I lift my bum off my seat, open my mouth wide. ‘Uugghh!’
I point inside my mouth, threaten her with the never-before-seen stump of my tongue.
Meirong grabs on to Janeé’s shoulder, holds her spoon up like a shield. Tamba begins to laugh, half delighted, half frightened that the lion might ignore the whip and eat the pretty trainer in lycra.

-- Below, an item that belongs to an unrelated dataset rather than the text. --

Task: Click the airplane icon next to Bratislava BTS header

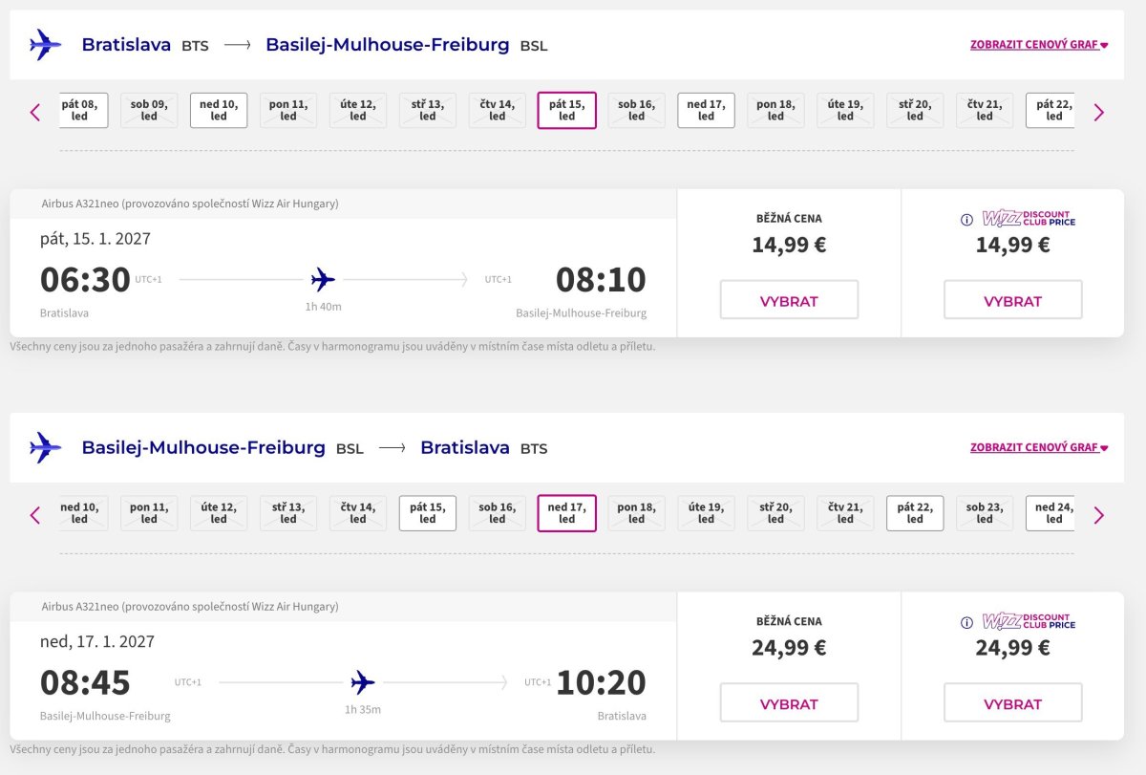Action: 45,45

I sit down, shut my mouth. Janeé begins to gurgle, then a hurricane of laughter blows against her huge hull so she tilts alarmingly. The pendulum tips. Janeé snatches at the table, but she misses. I hear the thump of her shoulder as it hits the rig. Her legs try to cartwheel over her head, but their weight drags them back. Her pointed boots with silver buckles sway next to Meirong’s head. The table, I am glad to say, conceals the territory beneath her dress. Meirong pins Janeé’s knees together – saves her dignity while Tamba and I jump up and lower Janeé’s legs to the rig. Meirong falls forward and lands on Janeé’s hip, sits there like the cook is a tranquil park bench. Meirong begins to laugh in a high musical trill, the sound of a fairy who has drunk too much nectar. Tamba takes her hand and pulls her to her feet, honking with laughter. A strange sound issues from me. It is deep, yet open-hearted, arrestingly masculine. It is me, Malachi, laughing a mature man’s happy laugh, no trace of stones, no grit, no globules of grease caught in it.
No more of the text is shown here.